講師「実際そういうごはんを食べて、うちの子は潰瘍性大腸炎になりました(きっぱり)」
よくある話ですが、料理のせいでそうなったのかどうか実際は因果関係がわからないのでは……。
愛情料理研究家の土岐山協子氏が、趣味活動を楽しむ昨今のお母さんたちに「首絞めて水につけてやろうかこのやろう」とブログで毒づいていたアレも同様ですが(幼少期、自分の母親が趣味に没頭してみそ汁が不味くなったことを引き合いに出している)、つらい思いをしたのは気の毒だけど、怒りの矛先を食材やらそれぞれの家庭事情に向けないで欲しいです。これは、〈手をかけて昔ながらのごはんを作らないと、愛情と健康が損なわれますよ〉という呪いでしょう。呪いの愛情ごはん。
レンチンやめれば不妊も治る?
調理器具もディスられていました。ビンゴの景品やちょっとしたプレゼントに便利な〈シリコンスチーマー〉を、「あれ、もらっても困っちゃいますよね(電子レンジを使う器具だから)」と、雑談のふりして破棄推奨。後方からはすがさず主催者である男性が、「悪魔のプレゼントだよ、あれは(笑)」とおもむろに合いの手を入れてきます。いいじゃん、シリコンスチーマー。蒸し野菜、美味しいじゃん。
講師「(電子レンジ調理は)何もいいこと、ひとつもありません」
はい、失礼しました。
そんなお話とともに、またもやプチ自慢が再登場。過去に有名エッセイストがこの料理教室にやってきたそうで、
講師「あのお年まで活躍されているのは、やっぱり食をおろそかにしていないからなんですね~」
とのこと。うちの料理教室に来る人は、意識高いのよと言わんばかりの自画自賛モードは、自分で「偉業」「前人未到」と言っちゃう谷亮子みたいです。

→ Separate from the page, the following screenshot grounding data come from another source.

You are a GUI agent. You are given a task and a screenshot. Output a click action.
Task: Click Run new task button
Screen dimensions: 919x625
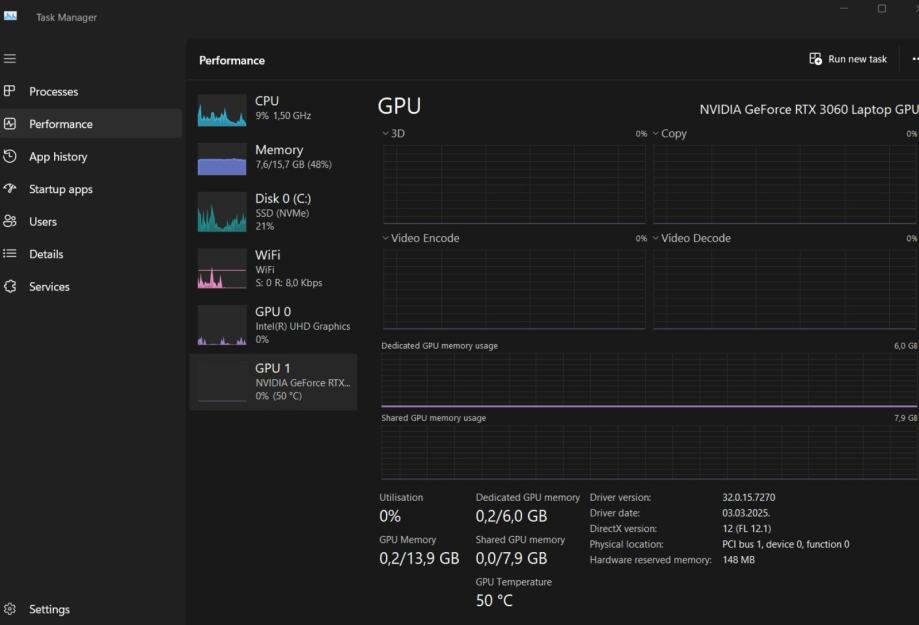tap(848, 59)
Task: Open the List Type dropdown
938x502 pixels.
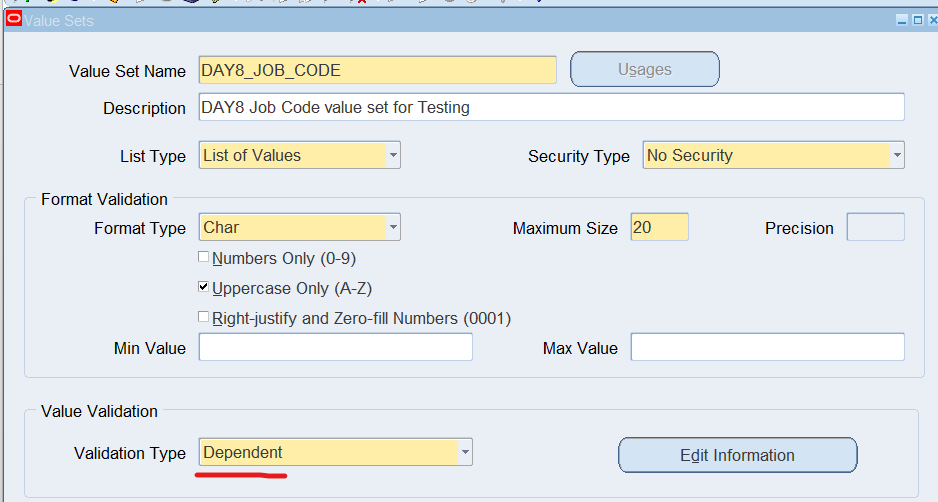Action: (x=393, y=156)
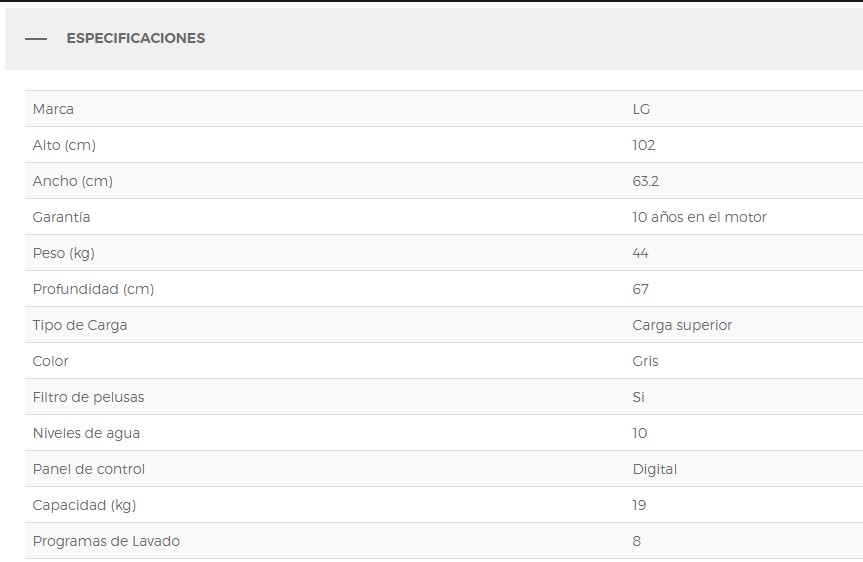Click the 63.2 width value
This screenshot has width=863, height=562.
[646, 181]
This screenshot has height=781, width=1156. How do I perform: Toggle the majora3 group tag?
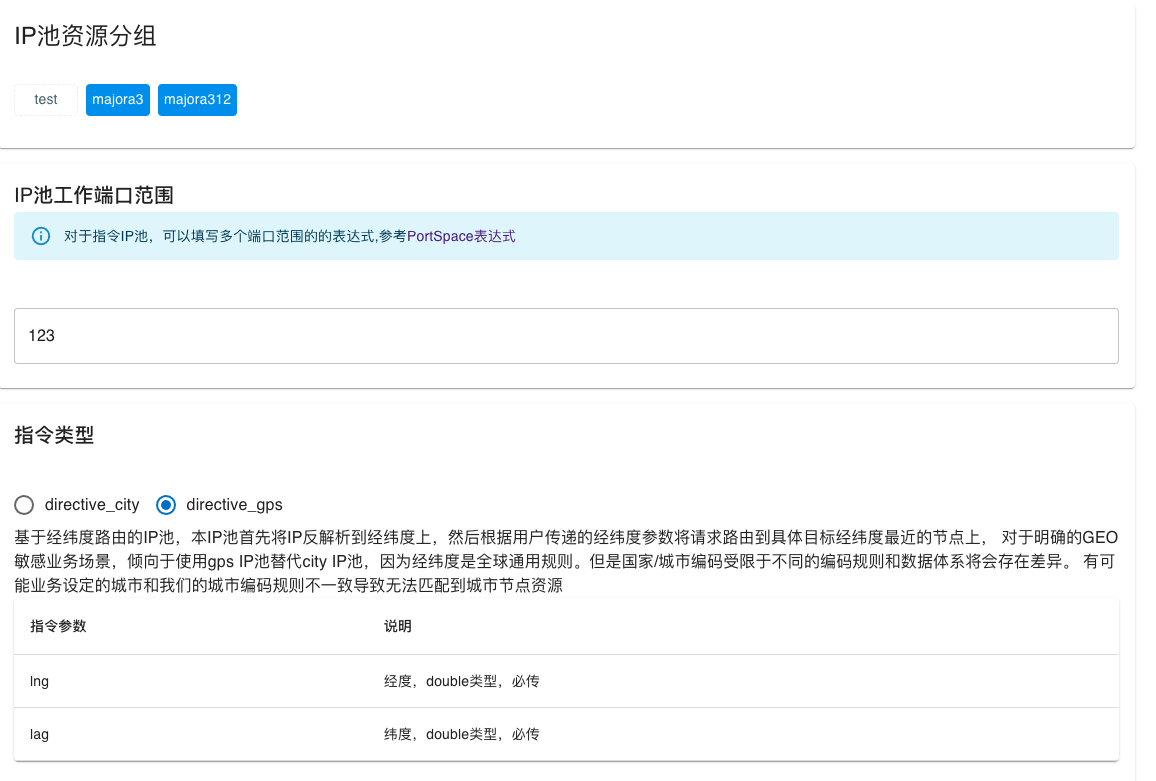tap(118, 100)
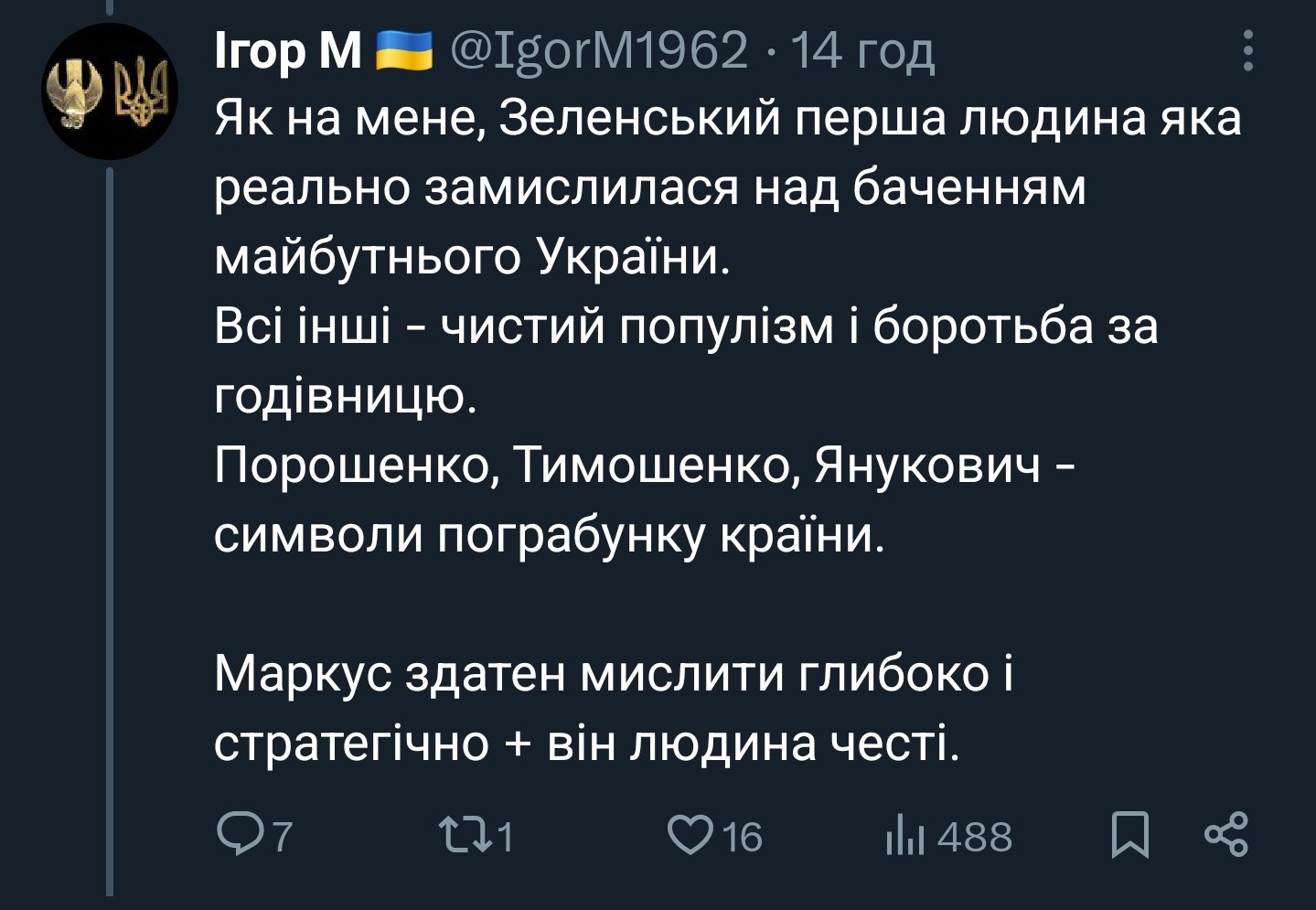Screen dimensions: 1316x910
Task: Open the three-dot more options menu
Action: point(1249,50)
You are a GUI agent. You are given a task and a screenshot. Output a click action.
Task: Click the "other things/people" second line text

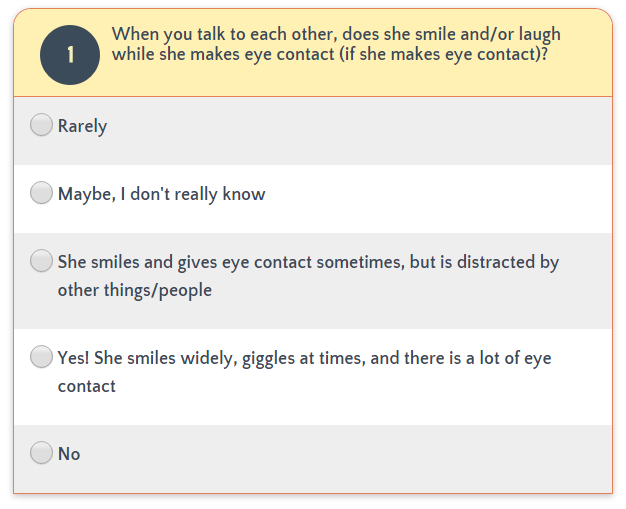(135, 290)
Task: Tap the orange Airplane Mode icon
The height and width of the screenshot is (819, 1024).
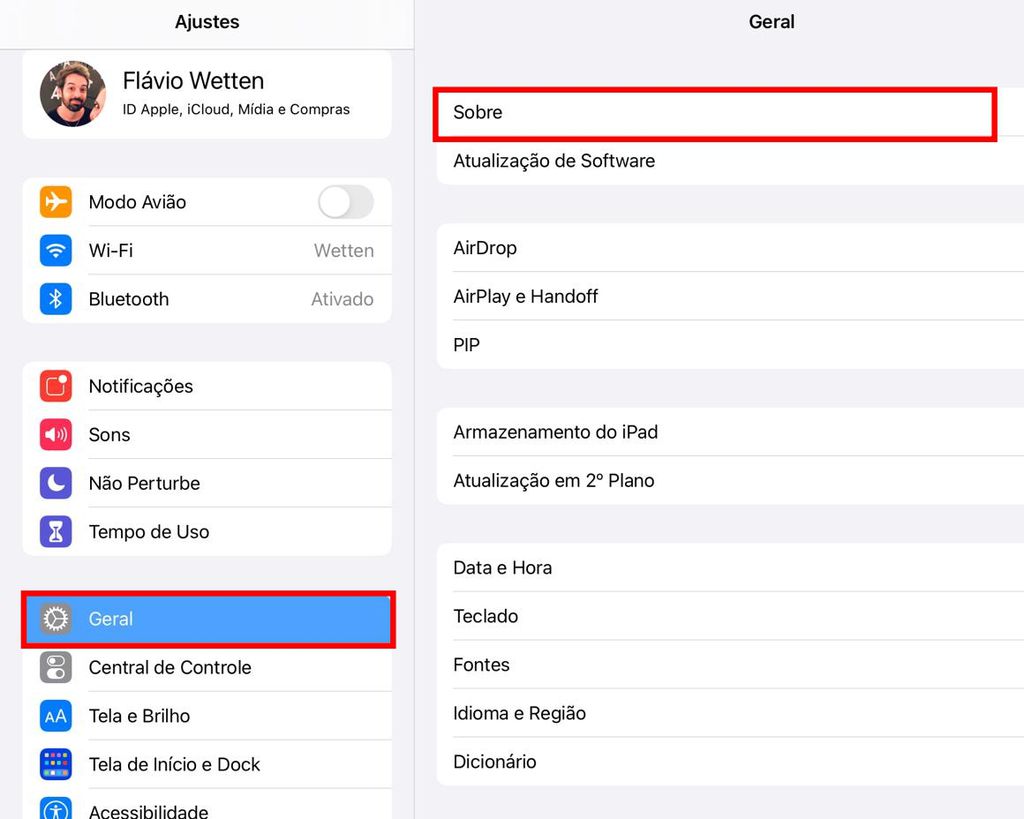Action: (x=56, y=202)
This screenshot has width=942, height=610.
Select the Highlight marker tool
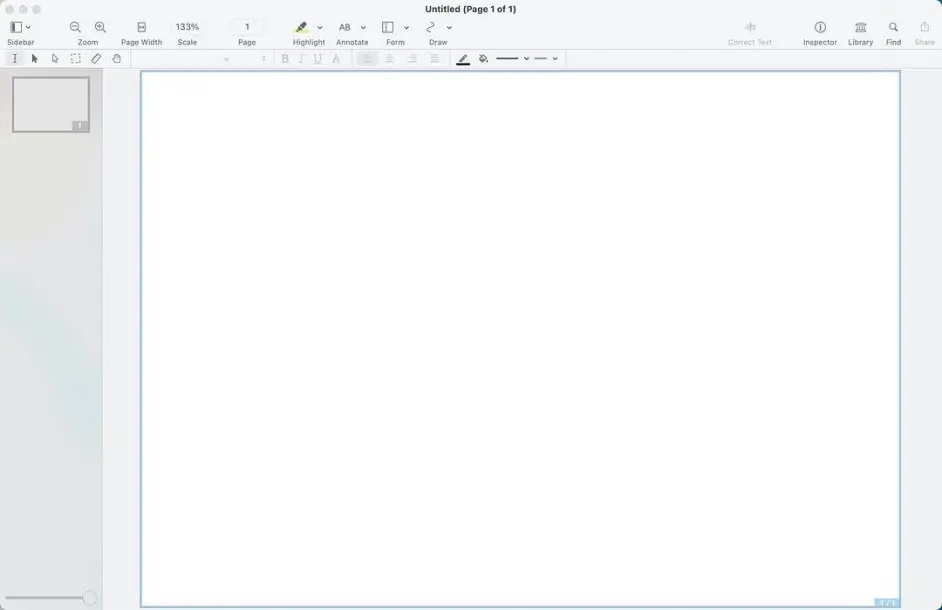tap(301, 28)
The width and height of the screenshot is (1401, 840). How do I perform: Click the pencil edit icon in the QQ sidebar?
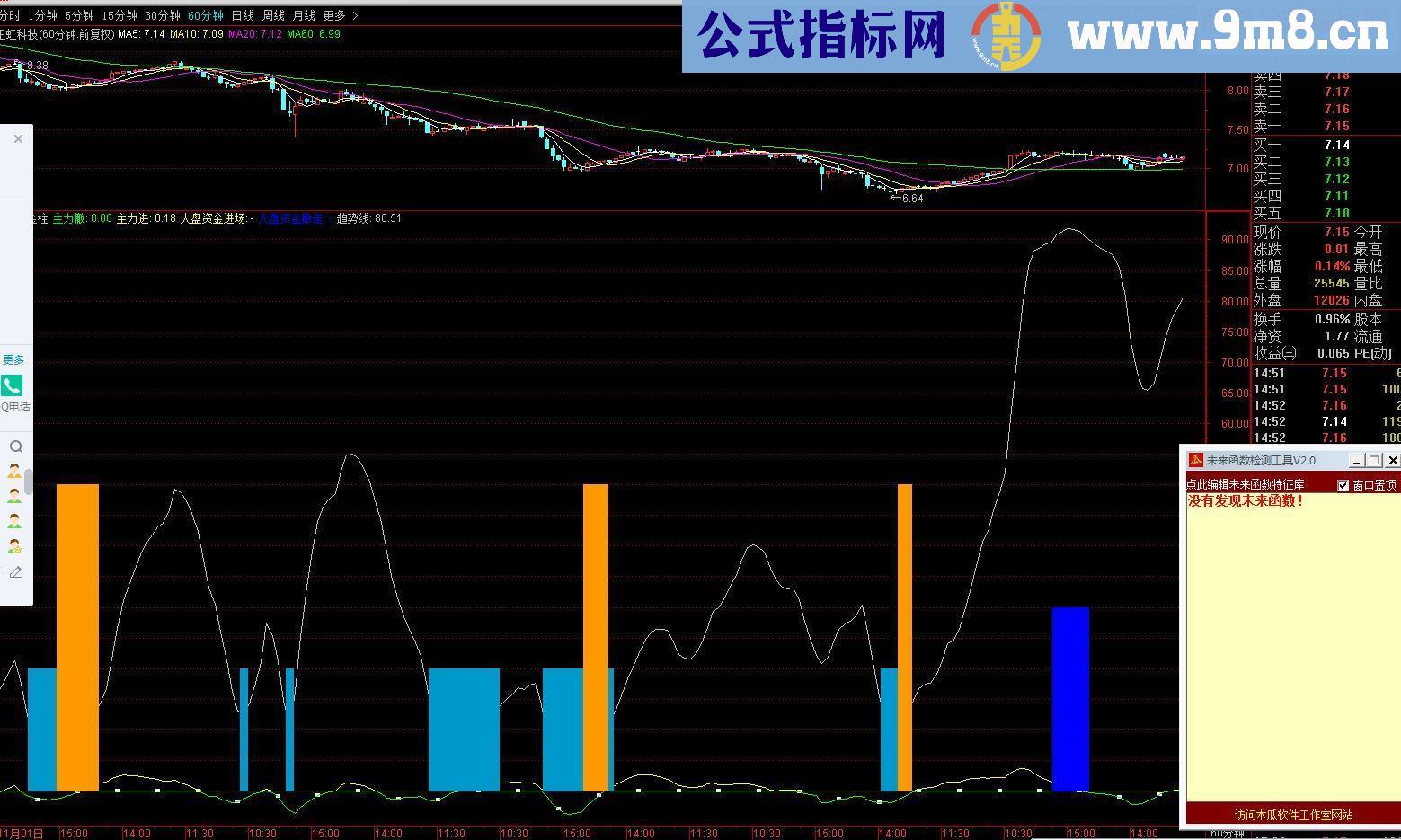(x=15, y=572)
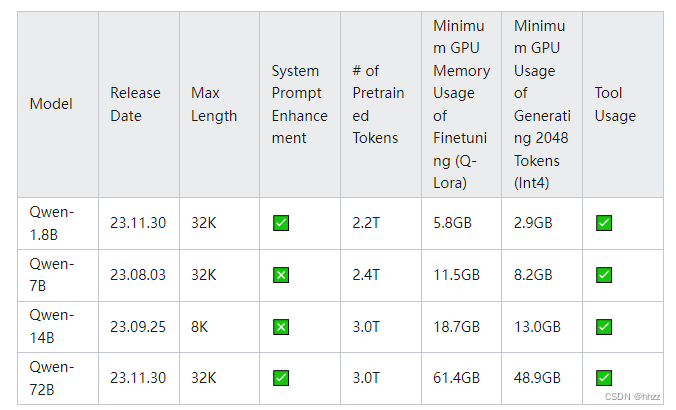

セールストークとはいえ、ここまで自分上げを口にできるのって、すごいっす。
教室では「昔の日本の食材は今より美味しかった」と言うけれど、それは主催者の記憶と味覚であるうえ、今となっては比較しようがないものなので、いくらでも好きなように言えますよね~という感じ。足りない味を補うために生み出されたという料理はとても美味しかったけど、〈こうすると美味しい〉だけじゃいけないんでしょうか。